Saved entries
□ □ □ □ □

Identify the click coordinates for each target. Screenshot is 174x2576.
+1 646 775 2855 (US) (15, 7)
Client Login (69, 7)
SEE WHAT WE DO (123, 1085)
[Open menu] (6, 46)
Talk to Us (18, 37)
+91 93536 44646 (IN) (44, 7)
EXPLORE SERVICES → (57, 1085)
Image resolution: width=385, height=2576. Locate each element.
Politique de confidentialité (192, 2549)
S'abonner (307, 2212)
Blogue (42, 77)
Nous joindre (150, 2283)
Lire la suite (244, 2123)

□ □ □ □ □

Task to complete
All lines above containing the string "each" are to be collected.

Exercise answer
Identify the click coordinates for each target. Screenshot is 174x2576.
Image resolution: width=385, height=2576. Locate each element.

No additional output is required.